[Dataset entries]

---

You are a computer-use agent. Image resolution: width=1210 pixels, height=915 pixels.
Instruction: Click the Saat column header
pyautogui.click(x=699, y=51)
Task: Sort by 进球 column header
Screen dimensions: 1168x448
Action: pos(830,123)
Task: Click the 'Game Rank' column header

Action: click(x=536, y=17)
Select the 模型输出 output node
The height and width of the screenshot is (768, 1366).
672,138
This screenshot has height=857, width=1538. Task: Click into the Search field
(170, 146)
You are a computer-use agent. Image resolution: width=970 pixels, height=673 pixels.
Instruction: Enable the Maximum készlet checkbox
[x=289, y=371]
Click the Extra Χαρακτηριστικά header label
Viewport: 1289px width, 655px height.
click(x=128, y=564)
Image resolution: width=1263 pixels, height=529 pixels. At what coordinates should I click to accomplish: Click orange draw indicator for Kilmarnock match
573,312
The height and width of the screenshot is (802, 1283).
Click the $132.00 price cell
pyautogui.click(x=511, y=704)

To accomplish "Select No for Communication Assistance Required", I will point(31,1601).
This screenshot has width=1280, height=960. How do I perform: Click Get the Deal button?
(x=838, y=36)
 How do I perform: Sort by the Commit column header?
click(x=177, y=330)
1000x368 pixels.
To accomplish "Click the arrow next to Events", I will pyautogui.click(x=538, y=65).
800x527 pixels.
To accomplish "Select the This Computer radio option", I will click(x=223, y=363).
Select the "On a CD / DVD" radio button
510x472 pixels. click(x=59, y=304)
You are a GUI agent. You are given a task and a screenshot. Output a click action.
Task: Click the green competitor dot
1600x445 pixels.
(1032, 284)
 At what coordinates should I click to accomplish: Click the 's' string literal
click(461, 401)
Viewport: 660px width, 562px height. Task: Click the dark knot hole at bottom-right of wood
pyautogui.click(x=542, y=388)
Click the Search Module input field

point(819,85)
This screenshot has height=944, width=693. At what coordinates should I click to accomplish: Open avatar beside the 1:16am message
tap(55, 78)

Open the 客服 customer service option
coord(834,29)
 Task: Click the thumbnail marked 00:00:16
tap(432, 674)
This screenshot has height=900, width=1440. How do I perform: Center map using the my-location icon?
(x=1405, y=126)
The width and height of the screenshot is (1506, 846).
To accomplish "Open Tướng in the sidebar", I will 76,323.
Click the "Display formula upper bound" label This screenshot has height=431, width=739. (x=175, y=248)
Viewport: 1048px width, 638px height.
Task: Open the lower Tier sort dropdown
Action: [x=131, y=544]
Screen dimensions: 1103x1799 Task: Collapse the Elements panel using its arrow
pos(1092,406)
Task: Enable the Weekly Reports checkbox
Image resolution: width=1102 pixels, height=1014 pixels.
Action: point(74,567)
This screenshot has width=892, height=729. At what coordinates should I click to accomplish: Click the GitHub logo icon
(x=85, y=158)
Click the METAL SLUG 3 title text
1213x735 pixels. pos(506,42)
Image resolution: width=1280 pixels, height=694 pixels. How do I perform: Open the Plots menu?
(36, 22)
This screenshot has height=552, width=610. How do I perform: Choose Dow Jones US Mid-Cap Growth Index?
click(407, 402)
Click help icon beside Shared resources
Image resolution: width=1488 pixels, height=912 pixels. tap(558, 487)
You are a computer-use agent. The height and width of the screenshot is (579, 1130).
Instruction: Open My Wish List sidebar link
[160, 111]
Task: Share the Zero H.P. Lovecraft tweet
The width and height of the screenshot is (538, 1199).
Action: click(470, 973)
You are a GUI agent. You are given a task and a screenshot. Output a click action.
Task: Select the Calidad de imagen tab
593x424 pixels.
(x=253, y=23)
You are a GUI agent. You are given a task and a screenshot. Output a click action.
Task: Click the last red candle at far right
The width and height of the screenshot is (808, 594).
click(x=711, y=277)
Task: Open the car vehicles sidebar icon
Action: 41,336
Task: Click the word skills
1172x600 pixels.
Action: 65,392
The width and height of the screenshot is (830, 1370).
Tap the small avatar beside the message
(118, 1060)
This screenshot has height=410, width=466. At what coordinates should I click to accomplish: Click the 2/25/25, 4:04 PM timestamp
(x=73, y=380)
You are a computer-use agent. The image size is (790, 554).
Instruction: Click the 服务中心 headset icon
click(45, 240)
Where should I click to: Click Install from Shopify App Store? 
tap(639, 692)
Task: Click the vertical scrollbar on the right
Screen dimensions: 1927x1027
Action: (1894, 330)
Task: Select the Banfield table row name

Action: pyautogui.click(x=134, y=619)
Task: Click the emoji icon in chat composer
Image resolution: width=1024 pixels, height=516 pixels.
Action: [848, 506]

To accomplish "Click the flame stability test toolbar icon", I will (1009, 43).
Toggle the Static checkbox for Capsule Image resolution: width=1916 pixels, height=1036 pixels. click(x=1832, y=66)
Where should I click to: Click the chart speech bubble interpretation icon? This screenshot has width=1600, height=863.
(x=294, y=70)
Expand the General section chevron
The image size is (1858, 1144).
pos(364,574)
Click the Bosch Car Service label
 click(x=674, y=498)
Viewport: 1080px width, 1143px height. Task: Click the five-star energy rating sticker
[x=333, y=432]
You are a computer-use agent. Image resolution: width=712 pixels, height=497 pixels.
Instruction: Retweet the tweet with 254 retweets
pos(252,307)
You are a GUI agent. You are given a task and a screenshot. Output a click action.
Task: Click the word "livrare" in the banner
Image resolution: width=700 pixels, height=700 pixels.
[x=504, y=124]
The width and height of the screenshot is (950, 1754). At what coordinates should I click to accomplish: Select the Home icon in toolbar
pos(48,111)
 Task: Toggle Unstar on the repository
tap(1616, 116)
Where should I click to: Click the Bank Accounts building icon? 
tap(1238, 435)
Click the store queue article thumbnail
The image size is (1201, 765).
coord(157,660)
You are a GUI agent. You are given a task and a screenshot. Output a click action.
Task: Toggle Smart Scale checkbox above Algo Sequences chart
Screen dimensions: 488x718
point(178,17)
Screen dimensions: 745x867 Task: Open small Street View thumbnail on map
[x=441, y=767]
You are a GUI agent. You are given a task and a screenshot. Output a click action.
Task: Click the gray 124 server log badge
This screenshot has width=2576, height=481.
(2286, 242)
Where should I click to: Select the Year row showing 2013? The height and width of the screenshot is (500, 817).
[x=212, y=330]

---

Word for word, return the entire set of entries.

You are a computer-use agent. Image resolution: width=1210 pixels, height=915 pixels.
Instruction: Click the Saat column header
pyautogui.click(x=699, y=51)
Task: Sort by 进球 column header
Screen dimensions: 1168x448
Action: pos(830,123)
Task: Click the 'Game Rank' column header

Action: click(x=536, y=17)
Select the 模型输出 output node
The height and width of the screenshot is (768, 1366).
672,138
This screenshot has height=857, width=1538. Task: Click into the Search field
(170, 146)
You are a computer-use agent. Image resolution: width=970 pixels, height=673 pixels.
Instruction: Enable the Maximum készlet checkbox
[x=289, y=371]
Click the Extra Χαρακτηριστικά header label
Viewport: 1289px width, 655px height.
click(x=128, y=564)
Image resolution: width=1263 pixels, height=529 pixels. At what coordinates should I click to accomplish: Click orange draw indicator for Kilmarnock match
573,312
The height and width of the screenshot is (802, 1283).
Click the $132.00 price cell
pyautogui.click(x=511, y=704)

To accomplish "Select No for Communication Assistance Required", I will point(31,1601).
This screenshot has width=1280, height=960. How do I perform: Click Get the Deal button?
(x=838, y=36)
 How do I perform: Sort by the Commit column header?
click(x=177, y=330)
1000x368 pixels.
To accomplish "Click the arrow next to Events", I will pyautogui.click(x=538, y=65).
800x527 pixels.
To accomplish "Select the This Computer radio option", I will click(x=223, y=363).
Select the "On a CD / DVD" radio button
510x472 pixels. click(x=59, y=304)
You are a GUI agent. You are given a task and a screenshot. Output a click action.
Task: Click the green competitor dot
1600x445 pixels.
(1032, 284)
 At what coordinates should I click to accomplish: Click the 's' string literal
click(461, 401)
Viewport: 660px width, 562px height. Task: Click the dark knot hole at bottom-right of wood
pyautogui.click(x=542, y=388)
Click the Search Module input field

point(819,85)
This screenshot has height=944, width=693. At what coordinates should I click to accomplish: Open avatar beside the 1:16am message
tap(55, 78)

Open the 客服 customer service option
coord(834,29)
 Task: Click the thumbnail marked 00:00:16
tap(432, 674)
This screenshot has height=900, width=1440. How do I perform: Center map using the my-location icon?
(x=1405, y=126)
The width and height of the screenshot is (1506, 846).
To accomplish "Open Tướng in the sidebar", I will 76,323.
Click the "Display formula upper bound" label This screenshot has height=431, width=739. (x=175, y=248)
Viewport: 1048px width, 638px height.
Task: Open the lower Tier sort dropdown
Action: [x=131, y=544]
Screen dimensions: 1103x1799 Task: Collapse the Elements panel using its arrow
pos(1092,406)
Task: Enable the Weekly Reports checkbox
Image resolution: width=1102 pixels, height=1014 pixels.
Action: point(74,567)
This screenshot has width=892, height=729. At what coordinates should I click to accomplish: Click the GitHub logo icon
(x=85, y=158)
Click the METAL SLUG 3 title text
1213x735 pixels. pos(506,42)
Image resolution: width=1280 pixels, height=694 pixels. How do I perform: Open the Plots menu?
(36, 22)
This screenshot has height=552, width=610. How do I perform: Choose Dow Jones US Mid-Cap Growth Index?
click(407, 402)
Click help icon beside Shared resources
Image resolution: width=1488 pixels, height=912 pixels. tap(558, 487)
You are a computer-use agent. The height and width of the screenshot is (579, 1130).
Instruction: Open My Wish List sidebar link
[160, 111]
Task: Share the Zero H.P. Lovecraft tweet
The width and height of the screenshot is (538, 1199).
Action: click(470, 973)
You are a GUI agent. You are given a task and a screenshot. Output a click action.
Task: Select the Calidad de imagen tab
593x424 pixels.
(x=253, y=23)
You are a GUI agent. You are given a task and a screenshot. Output a click action.
Task: Click the last red candle at far right
The width and height of the screenshot is (808, 594).
click(x=711, y=277)
Task: Open the car vehicles sidebar icon
Action: 41,336
Task: Click the word skills
1172x600 pixels.
Action: 65,392
The width and height of the screenshot is (830, 1370).
Tap the small avatar beside the message
(118, 1060)
This screenshot has height=410, width=466. At what coordinates should I click to accomplish: Click the 2/25/25, 4:04 PM timestamp
(x=73, y=380)
You are a computer-use agent. The image size is (790, 554).
Instruction: Click the 服务中心 headset icon
click(45, 240)
Where should I click to: Click Install from Shopify App Store? 
tap(639, 692)
Task: Click the vertical scrollbar on the right
Screen dimensions: 1927x1027
Action: (1894, 330)
Task: Select the Banfield table row name

Action: pyautogui.click(x=134, y=619)
Task: Click the emoji icon in chat composer
Image resolution: width=1024 pixels, height=516 pixels.
Action: [848, 506]

To accomplish "Click the flame stability test toolbar icon", I will (1009, 43).
Toggle the Static checkbox for Capsule Image resolution: width=1916 pixels, height=1036 pixels. click(x=1832, y=66)
Where should I click to: Click the chart speech bubble interpretation icon? This screenshot has width=1600, height=863.
(x=294, y=70)
Expand the General section chevron
The image size is (1858, 1144).
pos(364,574)
Click the Bosch Car Service label
 click(x=674, y=498)
Viewport: 1080px width, 1143px height. Task: Click the five-star energy rating sticker
[x=333, y=432]
You are a computer-use agent. Image resolution: width=712 pixels, height=497 pixels.
Instruction: Retweet the tweet with 254 retweets
pos(252,307)
You are a GUI agent. You are given a task and a screenshot. Output a click action.
Task: Click the word "livrare" in the banner
Image resolution: width=700 pixels, height=700 pixels.
[x=504, y=124]
The width and height of the screenshot is (950, 1754). At what coordinates should I click to accomplish: Select the Home icon in toolbar
pos(48,111)
 Task: Toggle Unstar on the repository
tap(1616, 116)
Where should I click to: Click the Bank Accounts building icon? 
tap(1238, 435)
Click the store queue article thumbnail
The image size is (1201, 765).
coord(157,660)
You are a GUI agent. You are given a task and a screenshot. Output a click action.
Task: Toggle Smart Scale checkbox above Algo Sequences chart
Screen dimensions: 488x718
point(178,17)
Screen dimensions: 745x867 Task: Open small Street View thumbnail on map
[x=441, y=767]
You are a GUI agent. You are given a task and a screenshot. Output a click action.
Task: Click the gray 124 server log badge
This screenshot has width=2576, height=481.
(2286, 242)
Where should I click to: Select the Year row showing 2013? The height and width of the screenshot is (500, 817).
[x=212, y=330]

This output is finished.